RINALDO RUCELLAI WAS IN A BAD WAY.
He was pale and sweaty as he lay in his bed, the bed he shared with Maddalena. His white hair was unkempt, his gray-bearded face slack. I took his pulse, which was thready and erratic. I watched how shallowly he breathed, and I knew he was at the end. Rucellai was dying. I would finally have Maddalena. These two years of teaching her, of staying at the distance her loyalty demanded and the proximity her friendship allowed, had been purgatory. Now, at last, I was climbing into heaven. I’d earned it. I’d waited for the woman promised me in my vision. She was mine by divine right, I felt that as surely as I knew that the evil God laughed cruelly and the good One enjoyed His reflection in Giotto’s frescoes.

But Maddalena wanted me to save him. I sat down heavily on the edge of the bed, rested my head in my hands. Everything inside me, organs and bones and blood, was quaking, dissolving. Maddalena had asked me to help her husband live.

“Be good to her,” whispered Rucellai.

“What?” I jerked up my head. He looked at me out of dark, compassionate eyes set in a linen-white face. His breath came even more shallowly. He smiled slightly, knowingly.
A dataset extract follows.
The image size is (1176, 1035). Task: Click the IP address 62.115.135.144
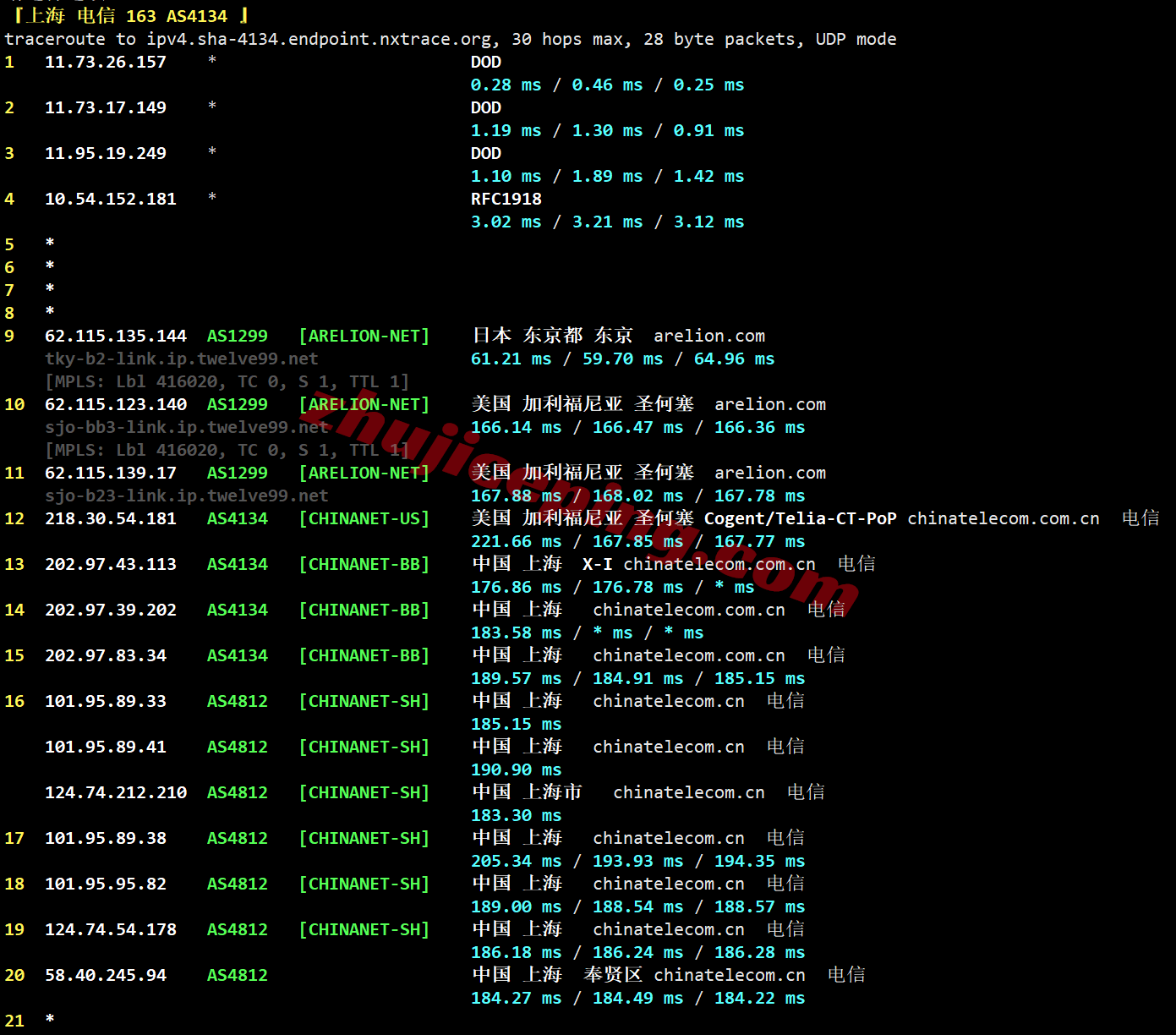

He knew how I felt about his wife and he was giving his blessing. Maddalena could come to me happily, with a clear conscience, her loyalty appeased. But she wanted me to save him. I looked at Rucellai, thought of all the people whose deaths I had witnessed: Marco, Bella, Bernardo Silvano, Geber. I was no stranger to death, even if Death and his brother Decrepitude had left me alone for a hundred sixty-some years. I was not afraid to watch Rinaldo Rucellai die.

But Maddalena wanted her husband to live. A blue-and-gold Venetian vase on the chest at the end of the bed held a dozen blossoms, red, pink, yellow, and white roses. It looked like a bouquet Maddalena might have set there to brighten the room for her husband. It bore her signature: the profusion of colors both strong and delicate, but not fragile; petals in all states of maturity, from closed in the bud to drooping with senescence; the sweet scent; the thorns.

What was love, if not surrendering the self for the beloved? I felt how deeply I wanted to take her, to let my desires rule over hers. I knew how selfish I was. My life was still a battleground between the good God and the evil one. I could only hope to effect a truce by committing to love and surrender.

I laid my hands on Rucellai’s chest. I didn’t know if I could save him; he was far gone. And I had never completely mastered the consolamentum. It streamed forth from me when it chose, not when I did. But I would try. What had Geber said? “It’s about surrender, fool, when will you understand that?” I closed my eyes and surrendered. I gave up my own desires. I allowed myself to melt. I felt despair at losing Maddalena again—it felt like another loss—and my heart throbbed with pain, with longing, with love. I swelled with those immortal twin guardians of human life, love and loss, and almost couldn’t contain myself.

A gate within me banged open. The consolamentum gushed out with such force that my whole body shook. I would have to tell Leonardo about this; he was always interested in questions concerning force. It was a deluge that poured through me and out of my hands into Rucellai’s chest. He gasped, arched his belly high up into the air to make a bridge with his spine, and then dropped back down onto the bed. He gasped again. Color washed over his face. He gave a third gasp, and this time, he inhaled deeply into his abdomen. He exhaled and it was the sound of waves breaking as the living river coursed past.